BEGIN RECORDS PROVIDED
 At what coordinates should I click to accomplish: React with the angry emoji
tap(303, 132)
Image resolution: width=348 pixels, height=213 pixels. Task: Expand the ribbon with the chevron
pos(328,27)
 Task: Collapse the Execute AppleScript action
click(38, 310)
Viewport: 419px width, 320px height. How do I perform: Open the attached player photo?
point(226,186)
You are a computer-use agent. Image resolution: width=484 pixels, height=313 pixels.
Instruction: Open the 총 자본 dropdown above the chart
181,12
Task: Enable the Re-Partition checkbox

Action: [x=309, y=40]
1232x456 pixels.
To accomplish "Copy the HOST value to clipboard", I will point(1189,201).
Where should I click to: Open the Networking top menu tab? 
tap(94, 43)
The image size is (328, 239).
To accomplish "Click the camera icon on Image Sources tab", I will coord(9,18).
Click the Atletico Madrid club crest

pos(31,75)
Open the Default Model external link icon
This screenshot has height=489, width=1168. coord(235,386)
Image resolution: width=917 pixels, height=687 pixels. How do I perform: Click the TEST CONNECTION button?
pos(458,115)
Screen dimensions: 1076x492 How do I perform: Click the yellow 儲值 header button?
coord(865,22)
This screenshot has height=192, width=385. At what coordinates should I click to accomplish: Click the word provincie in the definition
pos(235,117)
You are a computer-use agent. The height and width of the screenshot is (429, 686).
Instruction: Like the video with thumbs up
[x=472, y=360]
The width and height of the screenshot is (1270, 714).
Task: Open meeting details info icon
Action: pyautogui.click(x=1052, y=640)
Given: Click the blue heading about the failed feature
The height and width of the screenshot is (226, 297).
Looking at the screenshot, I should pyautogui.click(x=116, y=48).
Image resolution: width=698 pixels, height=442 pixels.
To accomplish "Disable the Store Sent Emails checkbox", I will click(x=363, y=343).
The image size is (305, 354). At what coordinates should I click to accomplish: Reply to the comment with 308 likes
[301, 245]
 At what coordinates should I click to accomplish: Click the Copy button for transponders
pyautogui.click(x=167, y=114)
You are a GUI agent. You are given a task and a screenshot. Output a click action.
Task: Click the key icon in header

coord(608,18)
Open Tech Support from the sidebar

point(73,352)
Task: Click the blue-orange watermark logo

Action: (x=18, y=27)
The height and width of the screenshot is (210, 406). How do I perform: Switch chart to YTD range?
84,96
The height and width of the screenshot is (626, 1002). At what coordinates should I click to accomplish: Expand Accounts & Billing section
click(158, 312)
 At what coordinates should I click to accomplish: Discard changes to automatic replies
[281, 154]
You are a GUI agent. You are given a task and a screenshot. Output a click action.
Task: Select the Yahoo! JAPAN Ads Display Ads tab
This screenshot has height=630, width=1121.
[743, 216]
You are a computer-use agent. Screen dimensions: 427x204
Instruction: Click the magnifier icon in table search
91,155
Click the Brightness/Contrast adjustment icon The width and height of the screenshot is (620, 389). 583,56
END RECORDS PROVIDED
• **WHAT THE TASK REQUIRES**
Word for word, write out all the lines shown above.

• **REPLY**
 At what coordinates should I click to accomplish: React with the angry emoji
tap(303, 132)
Image resolution: width=348 pixels, height=213 pixels. Task: Expand the ribbon with the chevron
pos(328,27)
 Task: Collapse the Execute AppleScript action
click(38, 310)
Viewport: 419px width, 320px height. How do I perform: Open the attached player photo?
point(226,186)
You are a computer-use agent. Image resolution: width=484 pixels, height=313 pixels.
Instruction: Open the 총 자본 dropdown above the chart
181,12
Task: Enable the Re-Partition checkbox

Action: [x=309, y=40]
1232x456 pixels.
To accomplish "Copy the HOST value to clipboard", I will point(1189,201).
Where should I click to: Open the Networking top menu tab? 
tap(94, 43)
The image size is (328, 239).
To accomplish "Click the camera icon on Image Sources tab", I will coord(9,18).
Click the Atletico Madrid club crest

pos(31,75)
Open the Default Model external link icon
This screenshot has height=489, width=1168. coord(235,386)
Image resolution: width=917 pixels, height=687 pixels. How do I perform: Click the TEST CONNECTION button?
pos(458,115)
Screen dimensions: 1076x492 How do I perform: Click the yellow 儲值 header button?
coord(865,22)
This screenshot has height=192, width=385. At what coordinates should I click to accomplish: Click the word provincie in the definition
pos(235,117)
You are a computer-use agent. The height and width of the screenshot is (429, 686).
Instruction: Like the video with thumbs up
[x=472, y=360]
The width and height of the screenshot is (1270, 714).
Task: Open meeting details info icon
Action: pyautogui.click(x=1052, y=640)
Given: Click the blue heading about the failed feature
The height and width of the screenshot is (226, 297).
Looking at the screenshot, I should pyautogui.click(x=116, y=48).
Image resolution: width=698 pixels, height=442 pixels.
To accomplish "Disable the Store Sent Emails checkbox", I will click(x=363, y=343).
The image size is (305, 354). At what coordinates should I click to accomplish: Reply to the comment with 308 likes
[301, 245]
 At what coordinates should I click to accomplish: Click the Copy button for transponders
pyautogui.click(x=167, y=114)
You are a GUI agent. You are given a task and a screenshot. Output a click action.
Task: Click the key icon in header

coord(608,18)
Open Tech Support from the sidebar

point(73,352)
Task: Click the blue-orange watermark logo

Action: (x=18, y=27)
The height and width of the screenshot is (210, 406). How do I perform: Switch chart to YTD range?
84,96
The height and width of the screenshot is (626, 1002). At what coordinates should I click to accomplish: Expand Accounts & Billing section
click(158, 312)
 At what coordinates should I click to accomplish: Discard changes to automatic replies
[281, 154]
You are a GUI agent. You are given a task and a screenshot. Output a click action.
Task: Select the Yahoo! JAPAN Ads Display Ads tab
This screenshot has height=630, width=1121.
[743, 216]
You are a computer-use agent. Screen dimensions: 427x204
Instruction: Click the magnifier icon in table search
91,155
Click the Brightness/Contrast adjustment icon The width and height of the screenshot is (620, 389). 583,56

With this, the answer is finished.